Other Supportive treatments for PNH
Allogeneic Bone Marrow Transplant
It is not common for this treatment to be recommended for PNH patients unless there is a severe bone marrow failure co-existing with PNH. It has many significant complications which may occur in some patients.
Some patients take medication to thin their blood (such as warfarin or heparin) to reduce the risk of developing blood clots.
A red blood cell transfusions can alleviate some of the symptoms experienced with PNH, including anaemia. A red blood cell transfusion can usually be carried out in an outpatient clinic. Once your blood type is cross-matched for antibodies, one unit of blood takes approximately two hours to transfuse into your body. This will usually alleviate the symptoms resulting from anaemia and haemolysis for a period of time (which differs for each person).

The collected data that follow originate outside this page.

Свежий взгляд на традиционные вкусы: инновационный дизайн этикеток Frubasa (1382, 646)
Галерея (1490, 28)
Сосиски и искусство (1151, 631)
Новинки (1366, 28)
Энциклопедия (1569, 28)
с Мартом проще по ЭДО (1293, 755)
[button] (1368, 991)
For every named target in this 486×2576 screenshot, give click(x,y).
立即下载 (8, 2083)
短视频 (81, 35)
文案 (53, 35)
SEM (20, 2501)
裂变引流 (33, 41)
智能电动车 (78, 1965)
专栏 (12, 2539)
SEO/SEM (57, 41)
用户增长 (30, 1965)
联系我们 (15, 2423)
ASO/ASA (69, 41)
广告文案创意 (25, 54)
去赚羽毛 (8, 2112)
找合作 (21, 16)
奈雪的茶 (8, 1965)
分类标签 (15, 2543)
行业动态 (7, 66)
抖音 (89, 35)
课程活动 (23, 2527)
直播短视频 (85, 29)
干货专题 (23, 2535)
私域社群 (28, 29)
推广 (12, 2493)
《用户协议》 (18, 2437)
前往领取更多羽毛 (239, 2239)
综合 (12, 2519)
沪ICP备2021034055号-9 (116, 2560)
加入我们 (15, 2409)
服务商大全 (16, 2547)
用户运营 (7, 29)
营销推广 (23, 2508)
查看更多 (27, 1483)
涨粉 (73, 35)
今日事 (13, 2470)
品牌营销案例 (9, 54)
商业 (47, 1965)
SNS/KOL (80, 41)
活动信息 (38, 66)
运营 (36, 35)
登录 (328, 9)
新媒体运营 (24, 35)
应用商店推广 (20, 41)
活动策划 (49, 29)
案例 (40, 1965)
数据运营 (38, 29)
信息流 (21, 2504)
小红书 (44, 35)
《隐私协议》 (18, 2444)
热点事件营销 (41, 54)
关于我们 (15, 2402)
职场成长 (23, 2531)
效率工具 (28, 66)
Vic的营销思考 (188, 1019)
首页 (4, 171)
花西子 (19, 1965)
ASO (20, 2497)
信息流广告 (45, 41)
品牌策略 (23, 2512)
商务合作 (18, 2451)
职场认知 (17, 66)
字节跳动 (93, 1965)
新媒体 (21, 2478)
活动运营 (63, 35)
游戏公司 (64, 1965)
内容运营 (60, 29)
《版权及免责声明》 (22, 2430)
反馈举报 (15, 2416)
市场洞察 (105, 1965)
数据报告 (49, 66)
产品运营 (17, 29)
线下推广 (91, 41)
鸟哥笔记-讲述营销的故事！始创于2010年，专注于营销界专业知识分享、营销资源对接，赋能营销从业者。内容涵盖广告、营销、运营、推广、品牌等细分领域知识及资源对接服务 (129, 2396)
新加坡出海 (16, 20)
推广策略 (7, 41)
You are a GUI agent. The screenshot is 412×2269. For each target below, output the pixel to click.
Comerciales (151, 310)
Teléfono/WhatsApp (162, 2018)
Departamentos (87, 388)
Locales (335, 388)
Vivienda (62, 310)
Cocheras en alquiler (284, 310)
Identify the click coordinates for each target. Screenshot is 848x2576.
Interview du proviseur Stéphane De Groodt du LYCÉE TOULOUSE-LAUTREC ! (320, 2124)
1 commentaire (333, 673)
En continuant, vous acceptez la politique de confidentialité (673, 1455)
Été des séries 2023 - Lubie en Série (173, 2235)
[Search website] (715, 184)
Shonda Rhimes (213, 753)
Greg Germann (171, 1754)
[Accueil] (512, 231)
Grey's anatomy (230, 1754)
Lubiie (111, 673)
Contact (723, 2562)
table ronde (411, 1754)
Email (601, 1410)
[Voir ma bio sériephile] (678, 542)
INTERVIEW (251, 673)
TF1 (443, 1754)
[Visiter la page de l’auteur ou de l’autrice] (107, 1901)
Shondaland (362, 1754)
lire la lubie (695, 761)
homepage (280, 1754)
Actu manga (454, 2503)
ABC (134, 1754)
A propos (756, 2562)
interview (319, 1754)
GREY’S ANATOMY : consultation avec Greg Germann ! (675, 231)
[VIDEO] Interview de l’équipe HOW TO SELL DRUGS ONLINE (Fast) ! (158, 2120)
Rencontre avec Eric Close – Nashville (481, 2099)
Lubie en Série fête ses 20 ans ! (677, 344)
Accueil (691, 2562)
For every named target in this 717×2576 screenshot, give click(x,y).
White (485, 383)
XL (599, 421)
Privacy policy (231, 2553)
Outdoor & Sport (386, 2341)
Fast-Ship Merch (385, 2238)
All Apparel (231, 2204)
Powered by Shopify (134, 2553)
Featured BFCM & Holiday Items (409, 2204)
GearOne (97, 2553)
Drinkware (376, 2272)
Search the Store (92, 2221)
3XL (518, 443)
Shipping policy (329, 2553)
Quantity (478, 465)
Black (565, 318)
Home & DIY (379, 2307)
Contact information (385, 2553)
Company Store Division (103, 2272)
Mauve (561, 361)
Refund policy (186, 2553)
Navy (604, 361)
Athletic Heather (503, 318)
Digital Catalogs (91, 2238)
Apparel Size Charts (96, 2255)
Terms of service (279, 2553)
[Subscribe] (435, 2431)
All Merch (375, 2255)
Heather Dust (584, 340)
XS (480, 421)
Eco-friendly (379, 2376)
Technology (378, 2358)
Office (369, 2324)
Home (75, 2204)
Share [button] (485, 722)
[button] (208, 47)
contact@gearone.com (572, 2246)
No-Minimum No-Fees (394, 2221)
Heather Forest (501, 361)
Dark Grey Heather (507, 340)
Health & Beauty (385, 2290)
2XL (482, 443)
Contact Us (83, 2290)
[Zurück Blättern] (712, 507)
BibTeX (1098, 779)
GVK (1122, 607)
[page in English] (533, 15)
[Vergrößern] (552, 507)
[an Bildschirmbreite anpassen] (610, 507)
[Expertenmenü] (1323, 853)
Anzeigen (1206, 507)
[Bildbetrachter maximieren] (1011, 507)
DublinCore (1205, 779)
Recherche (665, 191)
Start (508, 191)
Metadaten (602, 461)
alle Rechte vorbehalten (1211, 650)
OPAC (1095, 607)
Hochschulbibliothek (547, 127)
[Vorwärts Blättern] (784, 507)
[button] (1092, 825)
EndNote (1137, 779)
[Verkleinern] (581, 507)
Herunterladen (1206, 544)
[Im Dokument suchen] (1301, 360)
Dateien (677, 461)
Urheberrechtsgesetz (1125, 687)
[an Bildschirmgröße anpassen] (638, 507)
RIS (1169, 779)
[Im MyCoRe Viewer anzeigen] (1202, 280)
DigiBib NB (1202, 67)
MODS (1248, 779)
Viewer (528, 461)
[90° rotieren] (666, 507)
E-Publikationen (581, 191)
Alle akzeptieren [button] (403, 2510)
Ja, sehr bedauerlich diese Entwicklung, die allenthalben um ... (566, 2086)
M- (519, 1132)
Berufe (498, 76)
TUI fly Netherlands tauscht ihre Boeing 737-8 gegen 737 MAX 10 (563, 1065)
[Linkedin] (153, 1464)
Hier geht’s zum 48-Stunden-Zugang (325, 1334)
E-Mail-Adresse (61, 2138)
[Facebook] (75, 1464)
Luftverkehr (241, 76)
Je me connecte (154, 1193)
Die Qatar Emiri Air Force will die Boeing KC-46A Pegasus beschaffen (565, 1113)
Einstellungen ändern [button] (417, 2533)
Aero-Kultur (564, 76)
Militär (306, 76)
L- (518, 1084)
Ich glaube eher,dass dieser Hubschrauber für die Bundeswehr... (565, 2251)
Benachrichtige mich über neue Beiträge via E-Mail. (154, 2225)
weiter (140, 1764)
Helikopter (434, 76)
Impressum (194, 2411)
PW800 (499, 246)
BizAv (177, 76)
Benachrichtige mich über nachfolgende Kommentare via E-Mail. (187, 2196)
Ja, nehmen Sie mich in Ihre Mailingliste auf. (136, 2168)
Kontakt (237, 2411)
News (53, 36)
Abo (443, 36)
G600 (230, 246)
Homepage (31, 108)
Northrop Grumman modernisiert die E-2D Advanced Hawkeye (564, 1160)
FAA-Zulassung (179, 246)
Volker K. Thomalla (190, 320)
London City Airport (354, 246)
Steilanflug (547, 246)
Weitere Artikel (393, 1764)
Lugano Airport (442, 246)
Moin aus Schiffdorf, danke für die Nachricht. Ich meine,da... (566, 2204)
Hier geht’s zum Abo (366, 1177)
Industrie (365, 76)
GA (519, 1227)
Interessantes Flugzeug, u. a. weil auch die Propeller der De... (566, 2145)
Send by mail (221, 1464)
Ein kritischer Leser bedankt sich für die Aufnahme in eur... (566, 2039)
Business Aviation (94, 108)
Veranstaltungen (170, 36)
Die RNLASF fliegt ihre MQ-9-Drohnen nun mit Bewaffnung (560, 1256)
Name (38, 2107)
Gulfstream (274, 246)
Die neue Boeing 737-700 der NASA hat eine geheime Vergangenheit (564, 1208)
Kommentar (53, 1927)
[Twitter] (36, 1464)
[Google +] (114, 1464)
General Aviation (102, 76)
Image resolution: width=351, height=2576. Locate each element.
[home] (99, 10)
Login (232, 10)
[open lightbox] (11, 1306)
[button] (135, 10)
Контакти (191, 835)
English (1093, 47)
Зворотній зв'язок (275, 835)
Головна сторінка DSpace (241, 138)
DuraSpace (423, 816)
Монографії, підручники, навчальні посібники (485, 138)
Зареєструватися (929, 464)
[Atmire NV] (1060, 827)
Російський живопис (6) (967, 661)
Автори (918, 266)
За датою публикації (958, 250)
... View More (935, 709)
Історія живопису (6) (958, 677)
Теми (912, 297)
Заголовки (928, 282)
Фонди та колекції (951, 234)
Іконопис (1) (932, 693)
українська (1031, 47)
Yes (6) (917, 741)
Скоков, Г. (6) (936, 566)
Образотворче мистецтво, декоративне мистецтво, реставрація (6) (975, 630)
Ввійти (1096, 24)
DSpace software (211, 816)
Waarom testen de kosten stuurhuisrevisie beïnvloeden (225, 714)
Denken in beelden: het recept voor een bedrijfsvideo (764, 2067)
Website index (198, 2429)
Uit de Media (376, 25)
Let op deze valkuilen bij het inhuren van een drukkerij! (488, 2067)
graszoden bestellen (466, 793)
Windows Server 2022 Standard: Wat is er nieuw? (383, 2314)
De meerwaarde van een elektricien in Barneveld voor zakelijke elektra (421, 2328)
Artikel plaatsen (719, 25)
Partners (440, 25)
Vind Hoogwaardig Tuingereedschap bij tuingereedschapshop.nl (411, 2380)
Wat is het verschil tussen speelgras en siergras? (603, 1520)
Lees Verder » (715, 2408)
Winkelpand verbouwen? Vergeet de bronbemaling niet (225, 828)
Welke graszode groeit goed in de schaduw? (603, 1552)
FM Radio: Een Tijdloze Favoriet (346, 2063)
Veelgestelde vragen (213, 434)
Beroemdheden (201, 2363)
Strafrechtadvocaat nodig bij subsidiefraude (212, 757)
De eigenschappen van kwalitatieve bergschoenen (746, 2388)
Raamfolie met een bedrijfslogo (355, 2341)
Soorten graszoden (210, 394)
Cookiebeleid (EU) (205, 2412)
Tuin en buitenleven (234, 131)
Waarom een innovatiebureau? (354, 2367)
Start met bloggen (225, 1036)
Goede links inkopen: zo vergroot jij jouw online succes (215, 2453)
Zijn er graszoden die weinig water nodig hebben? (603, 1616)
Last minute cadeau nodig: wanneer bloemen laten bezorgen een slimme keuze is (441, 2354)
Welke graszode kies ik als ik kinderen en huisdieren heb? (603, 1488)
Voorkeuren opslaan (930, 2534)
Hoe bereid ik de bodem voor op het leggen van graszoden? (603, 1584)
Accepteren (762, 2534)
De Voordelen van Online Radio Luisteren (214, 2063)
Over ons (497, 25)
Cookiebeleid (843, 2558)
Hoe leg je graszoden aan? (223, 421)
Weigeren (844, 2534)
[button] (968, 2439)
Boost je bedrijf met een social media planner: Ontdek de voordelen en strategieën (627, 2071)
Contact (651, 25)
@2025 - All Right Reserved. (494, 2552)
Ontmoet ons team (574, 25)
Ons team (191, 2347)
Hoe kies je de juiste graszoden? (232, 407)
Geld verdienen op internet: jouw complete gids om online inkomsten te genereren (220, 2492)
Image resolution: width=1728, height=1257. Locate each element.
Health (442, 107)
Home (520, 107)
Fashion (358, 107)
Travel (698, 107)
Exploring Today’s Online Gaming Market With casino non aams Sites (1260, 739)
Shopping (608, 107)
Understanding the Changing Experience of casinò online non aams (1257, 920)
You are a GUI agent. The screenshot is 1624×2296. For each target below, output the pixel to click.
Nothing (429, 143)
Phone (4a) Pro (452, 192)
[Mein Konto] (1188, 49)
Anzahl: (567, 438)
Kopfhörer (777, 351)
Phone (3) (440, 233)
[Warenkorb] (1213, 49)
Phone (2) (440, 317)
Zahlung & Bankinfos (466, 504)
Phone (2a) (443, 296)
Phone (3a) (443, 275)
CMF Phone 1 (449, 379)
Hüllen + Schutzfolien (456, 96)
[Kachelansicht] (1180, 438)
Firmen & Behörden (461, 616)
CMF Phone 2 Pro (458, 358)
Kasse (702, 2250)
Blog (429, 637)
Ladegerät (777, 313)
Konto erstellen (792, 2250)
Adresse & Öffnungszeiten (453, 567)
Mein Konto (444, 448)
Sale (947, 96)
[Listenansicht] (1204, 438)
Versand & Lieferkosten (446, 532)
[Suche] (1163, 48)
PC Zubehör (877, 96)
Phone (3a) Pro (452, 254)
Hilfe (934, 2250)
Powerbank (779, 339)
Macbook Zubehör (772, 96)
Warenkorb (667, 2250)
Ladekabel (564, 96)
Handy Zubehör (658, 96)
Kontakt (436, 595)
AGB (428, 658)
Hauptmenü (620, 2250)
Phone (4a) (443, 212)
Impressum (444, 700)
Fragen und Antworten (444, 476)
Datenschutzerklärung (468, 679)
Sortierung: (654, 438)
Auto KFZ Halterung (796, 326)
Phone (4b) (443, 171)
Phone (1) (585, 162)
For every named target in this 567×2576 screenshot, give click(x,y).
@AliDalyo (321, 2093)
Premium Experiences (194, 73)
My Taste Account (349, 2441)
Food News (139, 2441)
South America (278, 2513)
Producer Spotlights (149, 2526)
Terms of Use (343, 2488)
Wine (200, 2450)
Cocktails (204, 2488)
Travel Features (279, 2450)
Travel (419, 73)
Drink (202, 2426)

Folic acid is a vitamin which the bone marrow needs to help it produce blood cells. This can be taken in tablet form.
Iron Supplements and Iron Removal
Iron levels can be both too high or too low in PNH and can depend on what other treatment someone is having. Some patients may need to take iron supplements such as ferrous sulphate and others may need to take medication to reduce the iron in their bodies.